The officer was one of five in Abbotsford disciplined for misconduct over the past year, according to the Office of the Police Complaint Commissioner (OPCC), which released its 2015/16 annual report this week.

The incidents were among more than 1,000 investigations across British Columbia conducted or monitored by the OPCC, which oversees municipal police departments, but not the Royal Canadian Mounted Police.

According to the report, an APD officer facing dismissal resigned earlier this year following a disciplinary investigation into attempts to obtain new department-issued rain and winter jackets.

The investigation found the officer had reported that his/her rain jacket had been damaged when that was not the case. When asked to produce the jacket, the officer took another officer’s jacket from the locker room and then cut the coat “in an effort to conceal his/her actions.” The officer also reported that a winter jacket had been lost in order to receive a new one. When questioned by internal investigators during two interviews, the officer lied, the OPCC report says.

Together, the actions amounted to five incidents of misconduct, including deceit, discreditable conduct, and damage to police property, each of which warranted dismissal, according to a discipline authority.

Two other incidents resulted in discipline administered between April 2015 and March 2016.

Last spring, a police officer accessed a database “for purposes unrelated to his/her duties.” That warranted a written reprimand.

The officer then failed to obey a “cease contact order” issued by the chief constable. That resulted in a 12-day suspension, along with a demotion that resulted in the removal of the officer’s “senior” rank.

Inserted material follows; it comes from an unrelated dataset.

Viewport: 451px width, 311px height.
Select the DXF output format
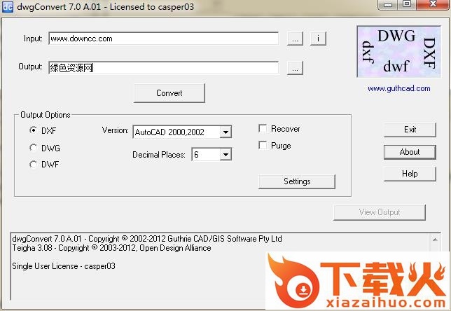pos(34,130)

The third incident occurred in November of 2013, when three police officers and the jail supervisor, who is not an APD officer, “failed to properly document the authorization and strip search” of three people, one of whom complained. A finding of “neglect of duty” was recorded, with the members and jail supervisor issued “advice to future conduct.”

The OPCC also made two separate recommendations for the Abbotsford Police Boards. The APD has subsequently updated its policies regarding the disposal of property, along with members’ use of PRIME, a police database.

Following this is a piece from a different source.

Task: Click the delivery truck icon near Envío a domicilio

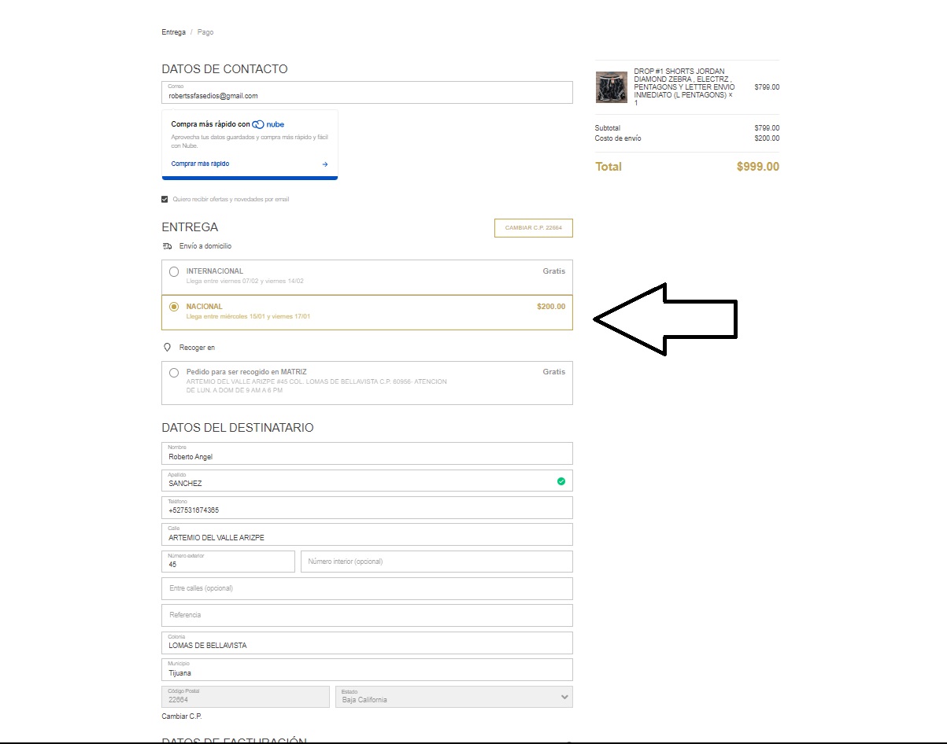Action: [167, 246]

In total, the OPCC opened 81 files related to the Abbotsford Police Department. That number was the fifth highest among the 14 departments overseen by the organization. The Vancouver Police Department had the most files opened, with 600.

Of Abbotsford’s 81 files, 29 were deemed “inadmissible,” a designation given for a range of reasons, including being frivolous. Most of the remainder were being “monitored.” The 81 files opened was the lowest of the previous five years, and is in contrast to provincial numbers that saw an increase in opened files.

APD Const. Ian MacDonald said the report, while it may shine a light on police misconduct, is important to show complaints are taken seriously and investigated.

“We hold ourselves to a higher standard, and so does the public,” he said. “Unfortunately, not everyone is going to meet it.”

He said police officers are human beings asked to do a difficult job and aren’t infallible.

The result of some of those mistakes, he noted, is an opportunity for officers, and sometimes the department as a whole, to learn and improve – as in the case of the accessing of police databases.